International Risks. The Company leases assets in overseas
markets. Leases with foreign lessees, however, may present
different risks than those with domestic lessees. Most of the
Company’s expected growth is outside of North
America.
A lease
with a foreign lessee is subject to risks related to the economy of
the country or region in which such lessee is located, which may be
weaker or less stable than the U.S. economy. An economic downturn
in a particular country or region may impact a foreign
lessee’s ability to make lease payments, even if the U.S. and
other foreign economies remain strong and stable.
The
Company is subject to certain risks related to currency conversion
fluctuations. The Company currently has one customer with rent
obligations payable in Euros, and the Company may, from time to
time, agree to additional leases that permit payment in foreign
currency, which would subject such lease revenue to monetary risk
due to currency exchange rate fluctuations. During the periods
covered by this report, the Company considers the estimated effect
on its revenues of foreign currency exchange rate fluctuations to
be immaterial; however, the impact of these fluctuations may
increase in future periods if additional rent obligations become
payable in foreign currencies.
Even
with U.S. dollar-denominated lease payment provisions, the Company
could still be negatively affected by a devaluation of a foreign
lessee’s local currency relative to the U.S. dollar, which
would make it more difficult for the lessee to meet its U.S.

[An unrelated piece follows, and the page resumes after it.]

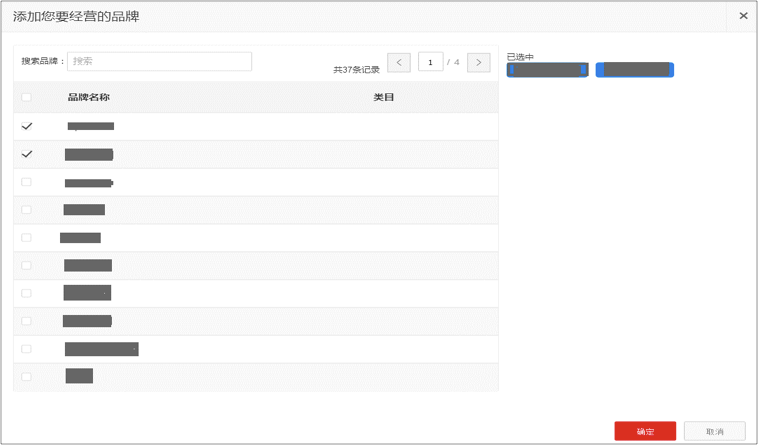Image resolution: width=758 pixels, height=445 pixels.
Task: Toggle the select-all checkbox in table header
Action: pos(27,97)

dollar-denominated payments and increase the risk of default of
that lessee, particularly if its revenue is primarily derived in
its local currency.
Foreign
lessees that operate internationally may also face restrictions on
repatriating foreign revenue to their home country. This could
create a cash flow crisis for an otherwise profitable carrier,
affecting its ability to meet its lease obligations. Foreign
lessees may also face restrictions on payment obligations to
foreign vendors, including the Company, which may affect their
ability to timely meet lease obligations to the
Company.
Foreign
lessees are not subject to U.S. bankruptcy laws, although there may
be debtor protection similar to U.S. bankruptcy laws available in
some jurisdictions. Certain countries do not have a central
registration or recording system which can be used to locally
record the Company’s interest in equipment and related
leases. This could make it more difficult for the Company to
recover an aircraft in the event of a default by a foreign lessee.

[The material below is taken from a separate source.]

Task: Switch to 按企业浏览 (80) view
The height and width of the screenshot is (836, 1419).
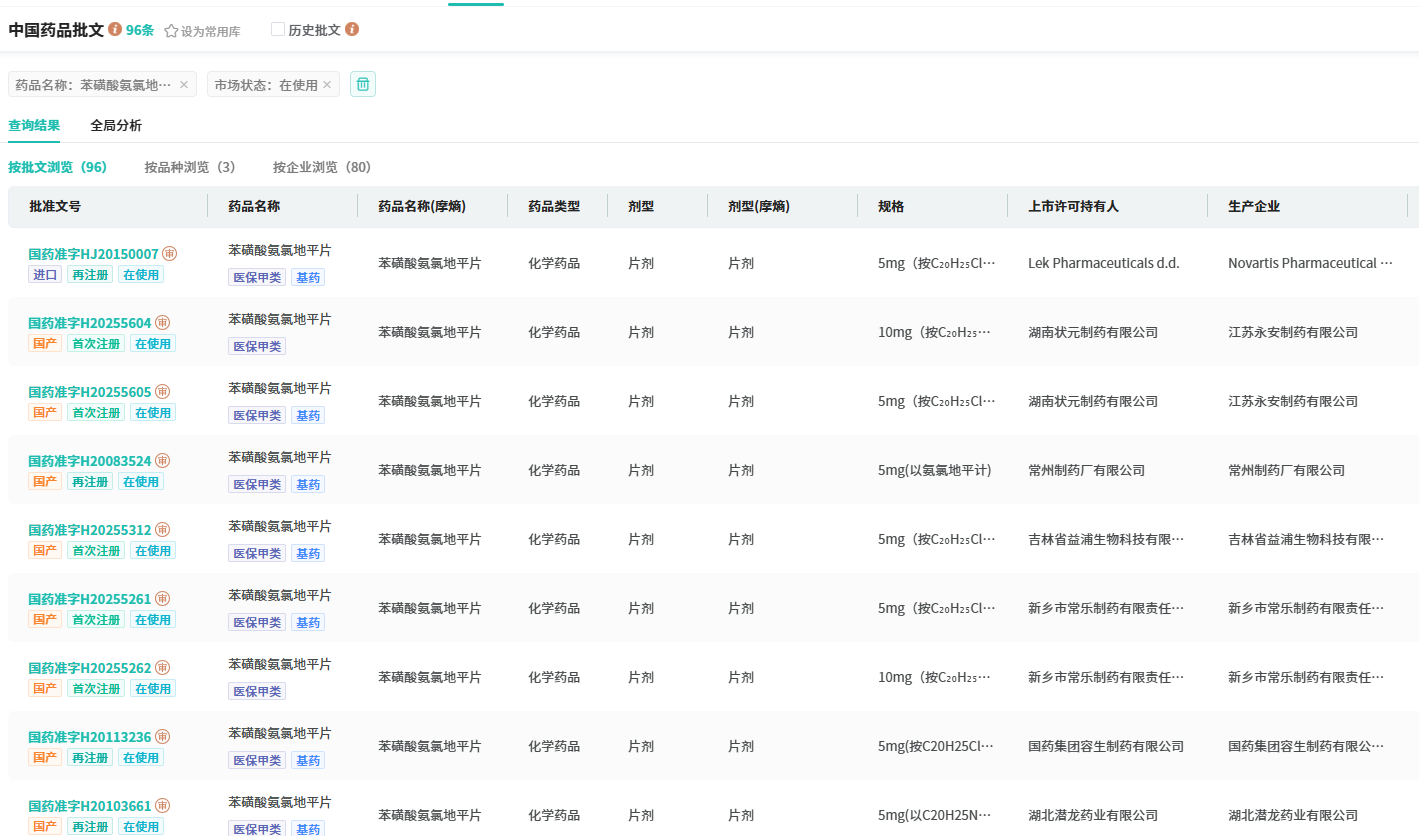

In any event, collection and enforcement may be more difficult and
complicated in foreign countries.
Ownership
of a leased asset operating in a foreign country and/or by a
foreign carrier may subject the Company to additional tax
liabilities that are not present with aircraft operated in the
United States. Depending on the jurisdiction, laws governing such
tax liabilities may be complex, not well formed or not uniformly
enforced. In such jurisdictions, the Company may decide to take an
uncertain tax position based on the best advice of the local tax
experts it engages, which position may be challenged by the taxing
authority. Any such challenge could result in increased tax
obligations in these jurisdictions going forward or assessments of
liability by the taxing authority, in which case the Company may be
required to pay penalties and interest on the assessed amount that
would not give rise to a corresponding foreign tax credit on the
Company’s U.S. tax returns.
The Trump administration and members of the U.S. Congress have made
public statements about significant changes in U.S. trade policy
and have taken certain actions that materially impact U.S. trade,
including terminating, renegotiating or otherwise modifying U.S.

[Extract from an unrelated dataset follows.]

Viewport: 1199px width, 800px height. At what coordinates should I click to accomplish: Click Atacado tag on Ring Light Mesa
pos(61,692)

trade agreements with countries in various regions and imposing
tariffs on certain goods imported into the United States. These
changes in U.S. trade policy have triggered and could continue to
trigger retaliatory actions by affected countries, including China,
resulting in “trade wars” with these countries. These
trade wars could generally increase the cost of aircraft, aircraft
and engine components and other goods regularly imported by the
Company’s customers, thereby increasing costs of operations
for its air carrier customers that are located in the affected
countries. The increased costs could materially and adversely
impact the financial health of affected air carriers, which in turn
could have a negative impact on the Company’s business
opportunities, and if the Company’s lessees are significantly
affected, could have a direct impact on the Company’s
financial results. Furthermore, the Company often incurs
maintenance or repair expenses not covered by lessees in foreign
countries, which expenses could increase if such countries are
affected by such a trade war.
30
Level of Portfolio Diversification. The Company intends to
continue to focus solely on regional aircraft. Although the Company
invested in a limited number of turboprop aircraft types in the
past, including two in 2018, the Company has also acquired several
regional jet aircraft types, which now comprise a larger percentage
of the Company’s portfolio based on number of aircraft and
net book value. The Company may continue to seek acquisition
opportunities for new types and models of aircraft used by the
Company’s targeted customer base of regional air carriers.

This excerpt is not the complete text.